= Samuel Hammersley =

Samuel Schofield Hammersley (22 December 1892 – 28 March 1965) was an industrialist and Conservative Party politician.

Hammersley was educated at Hulme Grammar School, Oldham, and King's College, Cambridge, where he took a second class in part I of the natural sciences tripos in 1914. The following year, during World War I, he joined the East Lancashire Regiment and was wounded at Gallipoli, before transferring to France as a Captain with the Tank Corps from its inception.

In 1922 he joined his father on the board of his cotton mills. Throughout his life he fought for jobs and for the future for the cotton industry. He wrote a book in 1925 entitled Industrial Leadership. He thought that the average British man worked for the satisfaction of working as much as for the money. He was convinced that manufacturing was the backbone of national prosperity. During World War II, he worked with the Ministry of Supply for tank production.
He built up S. Noton Ltd. into the world's largest maker of luggage and handbags and was listed in the Directory of Directors 1946 as the Managing Director of twelve companies.
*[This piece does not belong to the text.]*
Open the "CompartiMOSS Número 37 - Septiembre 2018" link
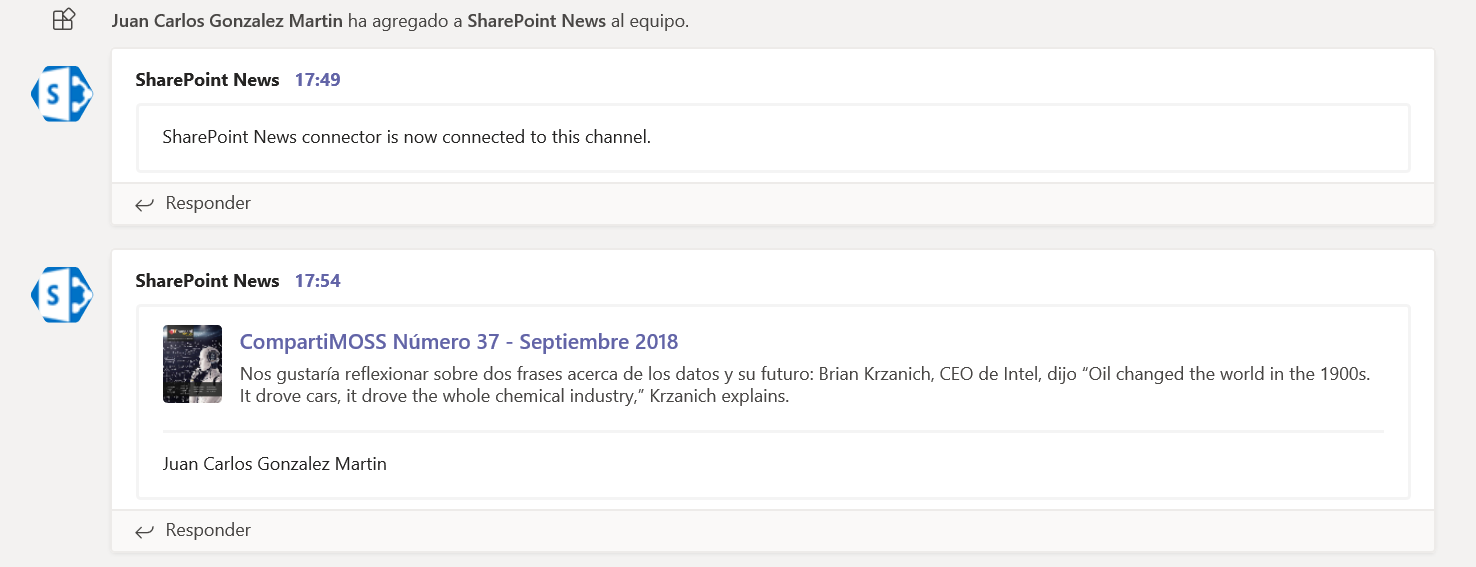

He was elected at the 1924 general election as a Member of Parliament (MP) for Stockport, a two-seat constituency. He held the seat until he stepped down at the 1935 election. He returned to the House of Commons three years later as MP for Willesden East, after winning a by-election in July 1938. He represented Willesden until his defeat at the 1945 election.

Hammersley was founding Chairman of the Anglo-Israel Association in 1948.

In 1919 he married Kate Wakley, with whom he had five daughters.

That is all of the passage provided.